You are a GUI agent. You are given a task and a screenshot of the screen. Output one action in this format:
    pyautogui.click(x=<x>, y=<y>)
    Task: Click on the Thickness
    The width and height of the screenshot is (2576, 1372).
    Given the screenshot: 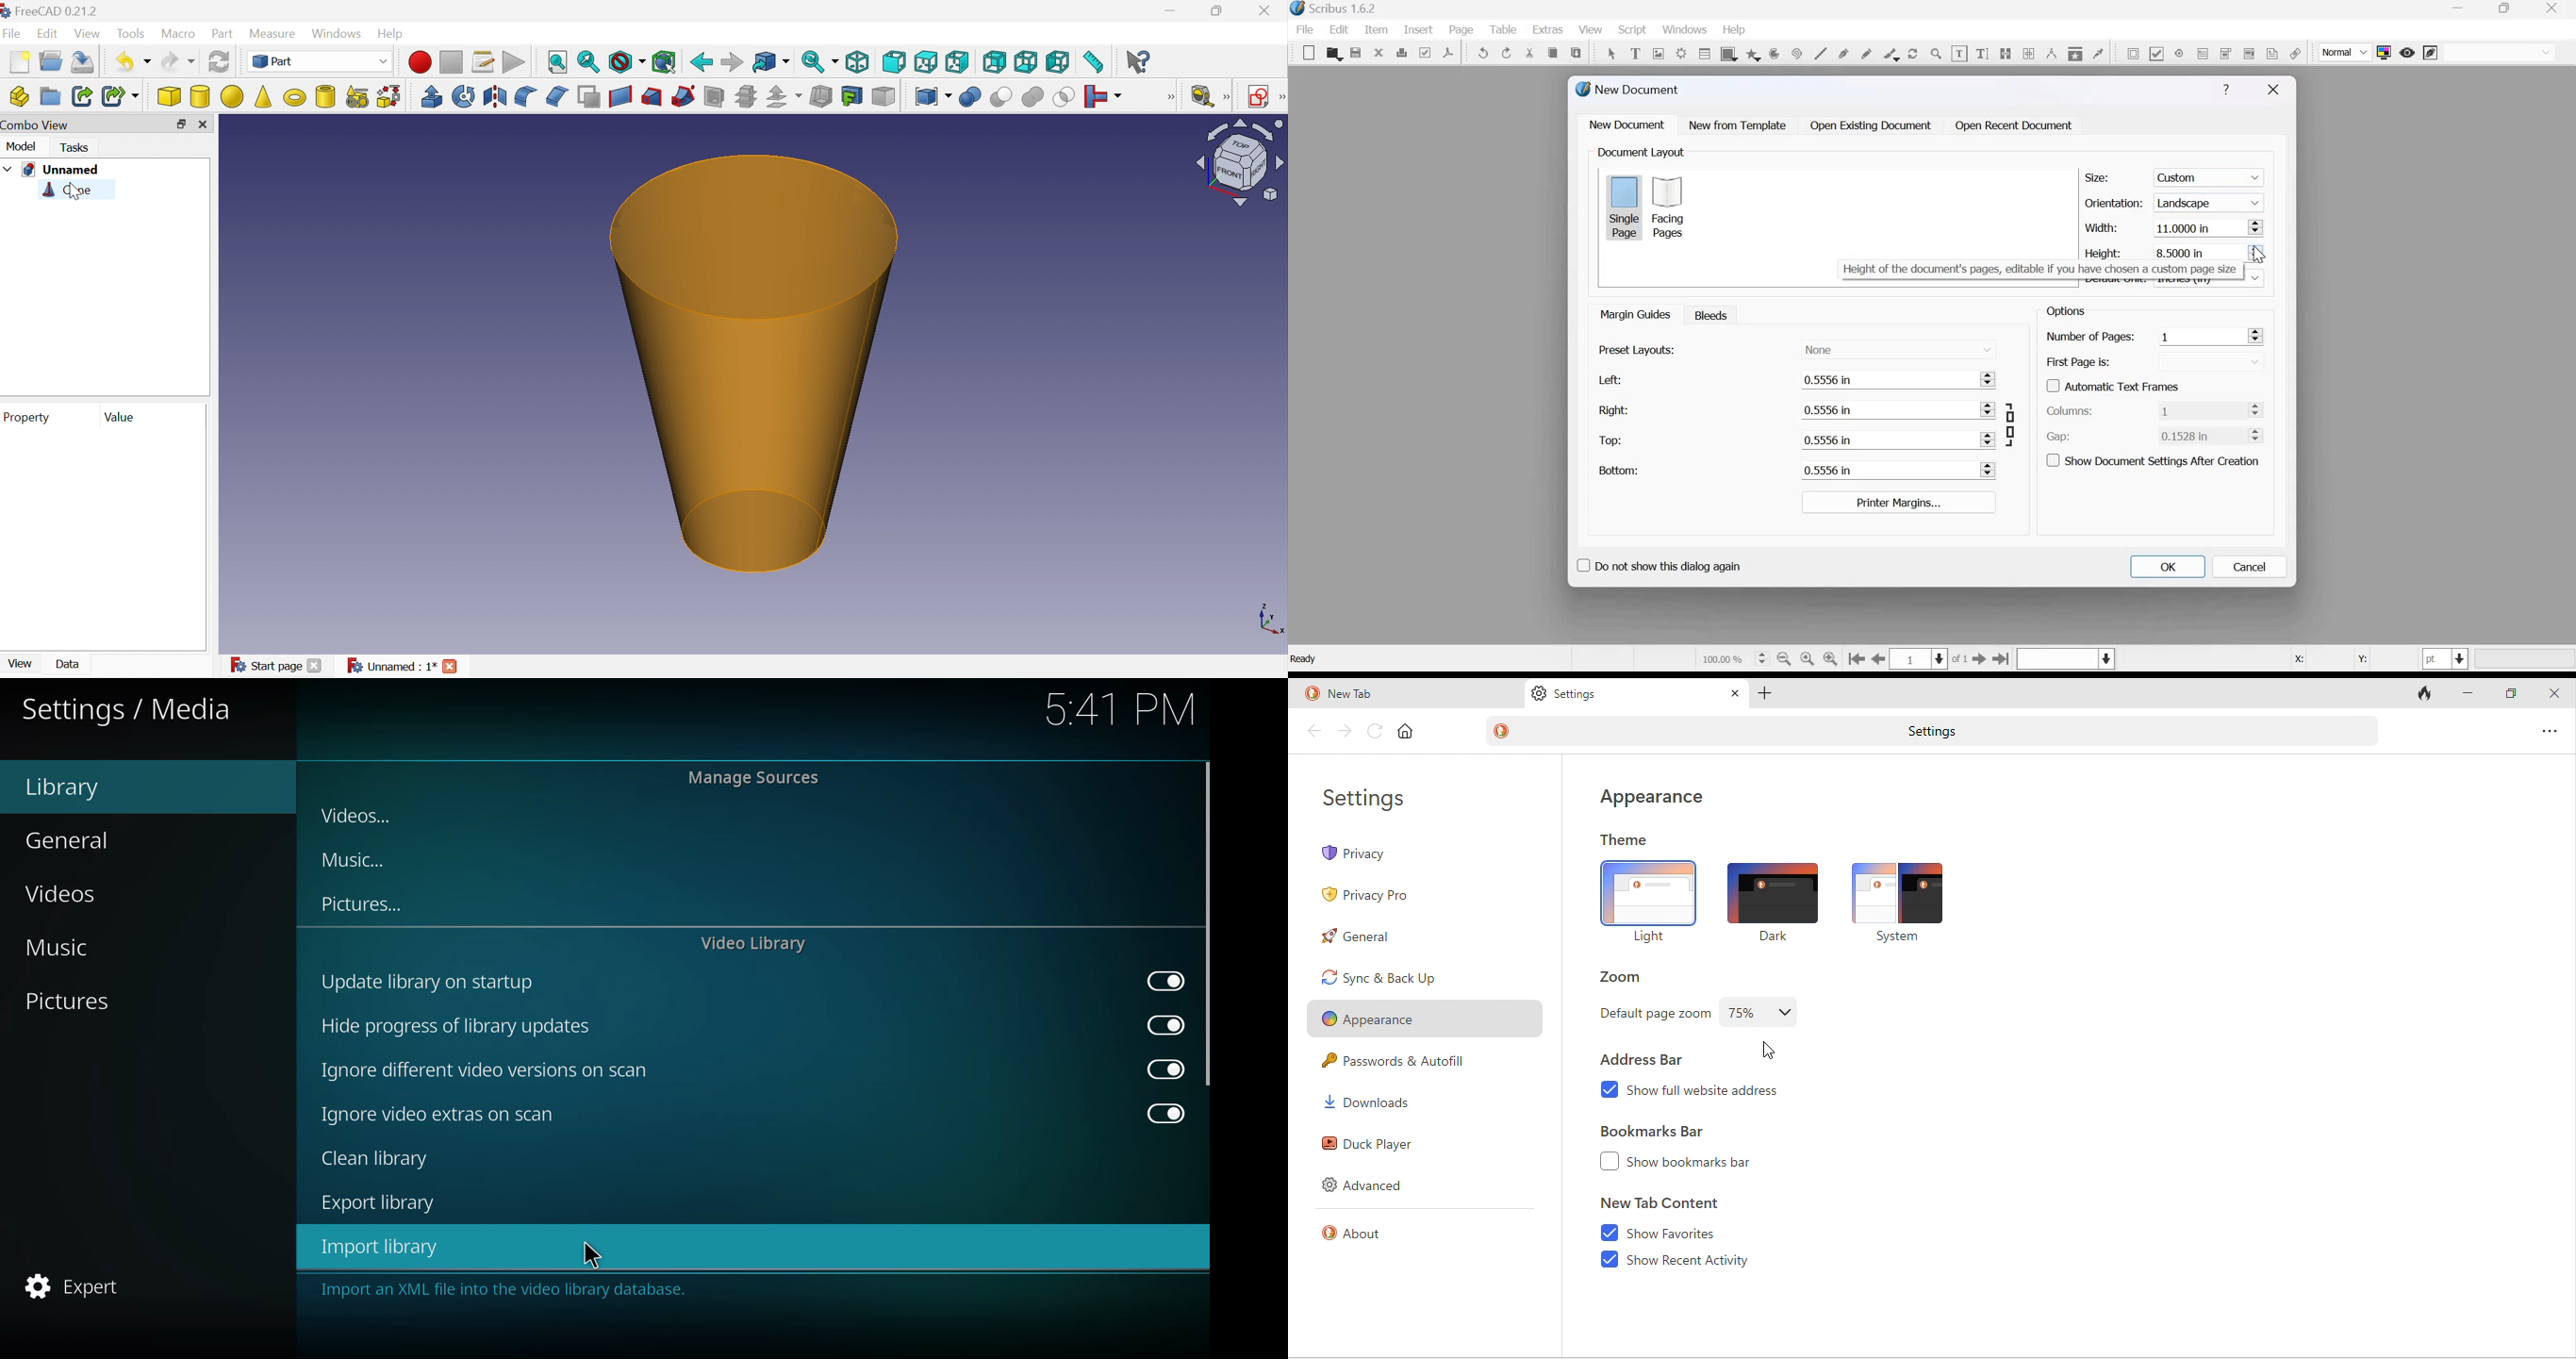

__EXERCISE__. Reproduce the lines above verbatim, omitting the picture.

__CORRECT ANSWER__.
You are a GUI agent. You are given a task and a screenshot of the screen. Output one action in this format:
    pyautogui.click(x=<x>, y=<y>)
    Task: Click on the Thickness
    The width and height of the screenshot is (2576, 1372).
    Given the screenshot: 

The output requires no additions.